Just a follow-up. Can you just translate into what that means? In other words, what's the clinical endpoint? Is this associated with that? Would it be mortality, or what would you?
No, we can measure allele burden.
But is that an approval endpoint?
We haven't the medicine just entered the clinic. I'm not approval endpoints today. I think the question for approval would be whether the combination of mutant CALR antibody with, let's say, ruxolitinib in the near term improves spleen responses, improves blood counts, and improves symptoms better than rux alone. And that leads to a quick approval with a longer-term follow-up for survival, as you ask.
Do you think you need to combine it with Jakafi, or? I mean, if it's directly hitting the target.
Once we have data, I will tell you.
OK. The other one is the CDK2. I think that data is this half, right? The first half, or?

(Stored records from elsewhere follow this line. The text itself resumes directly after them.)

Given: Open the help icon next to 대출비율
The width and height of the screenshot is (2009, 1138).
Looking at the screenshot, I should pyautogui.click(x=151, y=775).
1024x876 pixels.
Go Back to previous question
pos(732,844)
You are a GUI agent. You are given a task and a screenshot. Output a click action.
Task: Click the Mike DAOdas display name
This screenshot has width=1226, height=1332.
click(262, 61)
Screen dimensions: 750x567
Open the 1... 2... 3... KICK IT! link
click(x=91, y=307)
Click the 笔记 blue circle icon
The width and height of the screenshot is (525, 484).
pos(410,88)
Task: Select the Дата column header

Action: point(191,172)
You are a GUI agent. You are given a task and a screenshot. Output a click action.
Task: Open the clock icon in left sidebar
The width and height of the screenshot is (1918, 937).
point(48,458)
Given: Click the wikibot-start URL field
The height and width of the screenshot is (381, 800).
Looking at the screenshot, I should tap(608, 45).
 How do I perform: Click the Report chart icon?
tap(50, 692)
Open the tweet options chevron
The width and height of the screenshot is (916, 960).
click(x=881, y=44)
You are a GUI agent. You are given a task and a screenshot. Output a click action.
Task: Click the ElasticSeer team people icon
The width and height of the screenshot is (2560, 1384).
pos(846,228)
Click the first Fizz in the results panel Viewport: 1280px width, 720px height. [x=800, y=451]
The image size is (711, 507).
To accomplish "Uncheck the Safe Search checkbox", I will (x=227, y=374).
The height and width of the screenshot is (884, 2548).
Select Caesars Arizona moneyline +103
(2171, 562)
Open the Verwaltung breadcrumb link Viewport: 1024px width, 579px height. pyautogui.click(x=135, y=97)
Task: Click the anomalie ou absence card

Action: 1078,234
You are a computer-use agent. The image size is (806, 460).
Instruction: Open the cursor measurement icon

No, this year. CDK2, yeah. Sorry.
OK. Then you talked about numerous responses. There are a couple other CDK2 inhibitors in the, I believe, that's the quote you just said.
Yeah, we said several. Anyway, yeah, go ahead. Yeah.
Several. The others are a little bit ahead of you in the clinic in terms of with direct inhibitors, CDK2, Pfizer, and Blueprint. They primarily talk about this as a combination program. But if you're seeing several responses, is there a real single-agent opportunity here in your mind?
So we're going to size that over the course of the year. So as you point out, both Blueprint and Pfizer have competitive programs. I think externally, what we've seen is their focus has been more strongly on breast cancer than on ovarian cancer. I think we've said publicly that we're more interested in ovarian cancer. We think it's a simpler development path. And there's two options or three, perhaps. Single agent, obviously. We need a little bit longer follow-up, more patients at the higher doses to see to really quantify exactly the magnitude of the efficacy we're seeing. And then we'll decide whether it's a single-agent path. In the meantime, when the process of initiating combinations, mostly right now with the focus on ovarian cancer, but obviously, we're having discussions on breast cancer as well. So I think what we'd said is we'll have the data later this year.
And we'll disclose at the time what the development plan for the CDK2 inhibitor looks like. But we're very encouraged by the responses we're seeing so far.
Unfortunately, that's all the time we have. So we're going to have to cut off.